PASSAGE PROVIDED =

+++

Using ‘Inflection Points’ to Overcome Fintech Startup Distribution Challenges

Angela Strange and Alex Rampell

Distribution is almost always challenging for startups; incumbents have the distribution advantage. This is especially true in fintech: First, it’s difficult to get potential customers’ attention — how often do you actively think about your banking services? And then there’s a high level of inertia too — do you really want to go through the trouble of setting up a new account? Or complete a lengthy application process for a new loan (or brokerage account, insurance, IRA, etc.) provider?

As such, distribution is often prohibitively expensive for fintech startups. But there’s a lever these startups can “pull” to quickly and cheaply generate (vs. “push”) customer demand: target customers at inflection points. An inflection point is a trigger event in a person’s life, whether it’s a milestone (e.g., graduation), a point in time (e.g., immigrating to the U.S.), or even a micro-moment (e.g., making a first huge purchase). Fintech companies that identify and target customers with relevant offerings at these inflection points can acquire customers at a much lower customer acquisition cost (CAC). Those customers might not proactively be looking for a new financial product — but they are more open-minded about trying one, if presented with a better alternative.

+++

EXTRACTED DATA =
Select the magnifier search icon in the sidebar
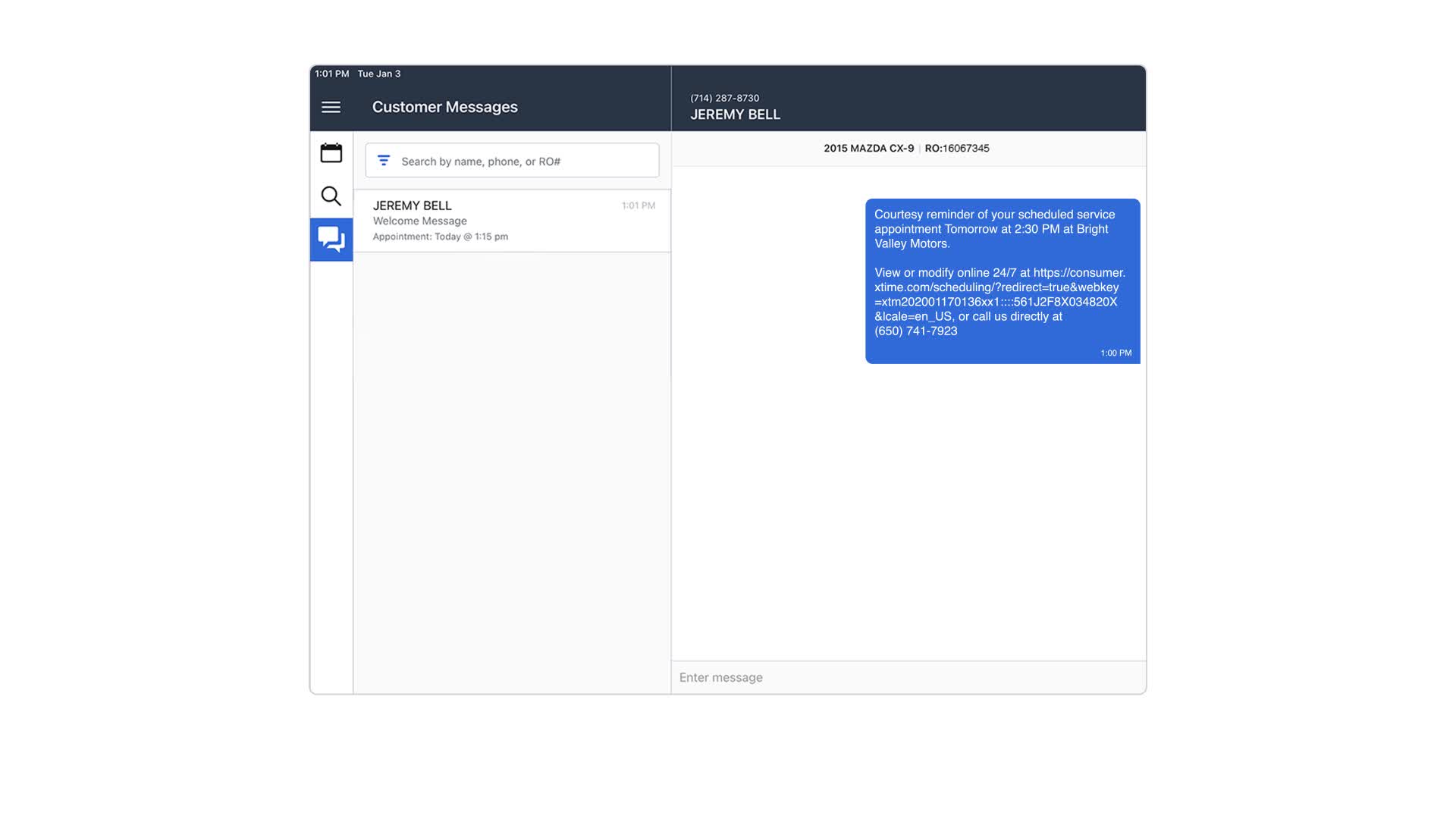Image resolution: width=1456 pixels, height=819 pixels. tap(331, 196)
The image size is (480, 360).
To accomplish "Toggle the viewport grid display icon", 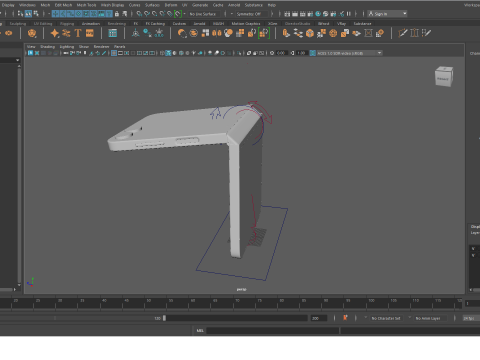I will (114, 53).
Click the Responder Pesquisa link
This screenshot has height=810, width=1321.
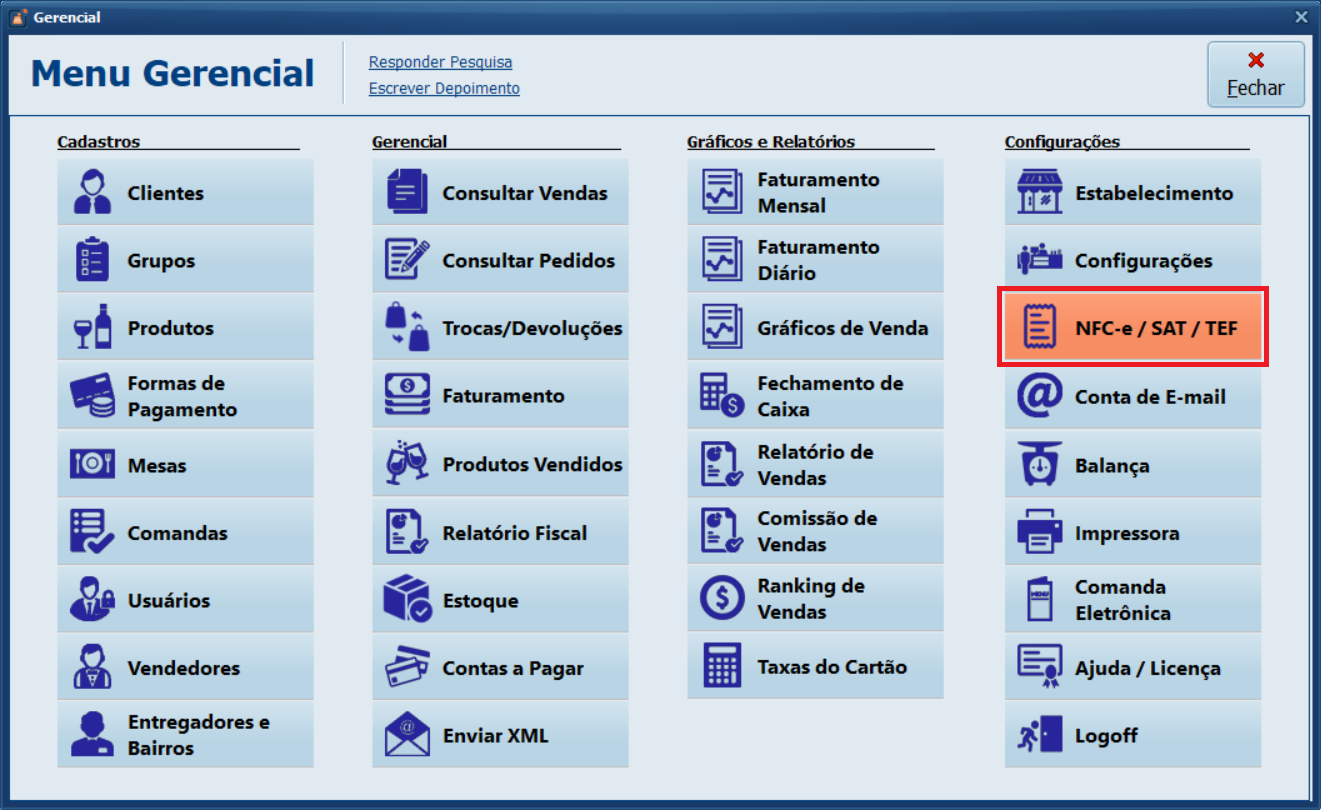click(x=440, y=62)
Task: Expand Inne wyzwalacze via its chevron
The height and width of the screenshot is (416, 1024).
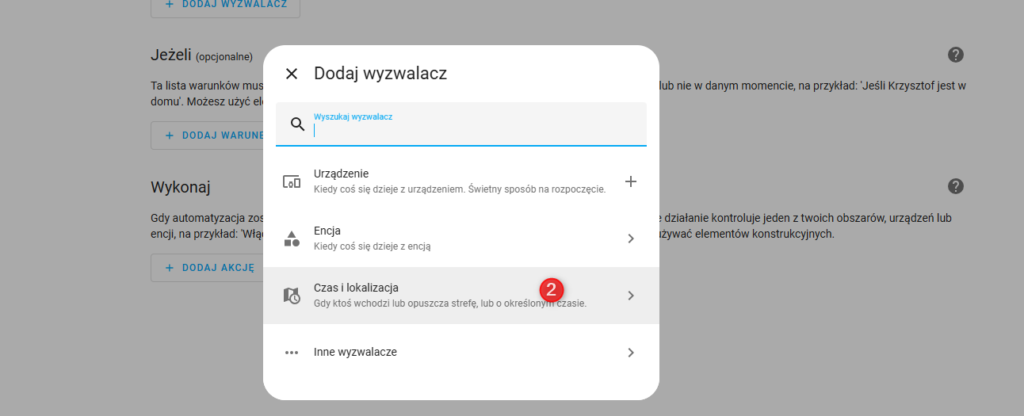Action: click(630, 352)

+++

SHORT TASK 1 = In the fintech distribution article, what milestone is given as an example of an inflection point?
SHORT TASK 2 = Render the part of the records that opens with the line containing "Task: Expand Inne wyzwalacze via its chevron" and runs through the end of the records as a numbered list, skipping blank lines and leaving the pictures out.

WORKED SOLUTION 1 = Graduation.

WORKED SOLUTION 2 =
1. Task: Expand Inne wyzwalacze via its chevron
2. The height and width of the screenshot is (416, 1024).
3. Action: click(630, 352)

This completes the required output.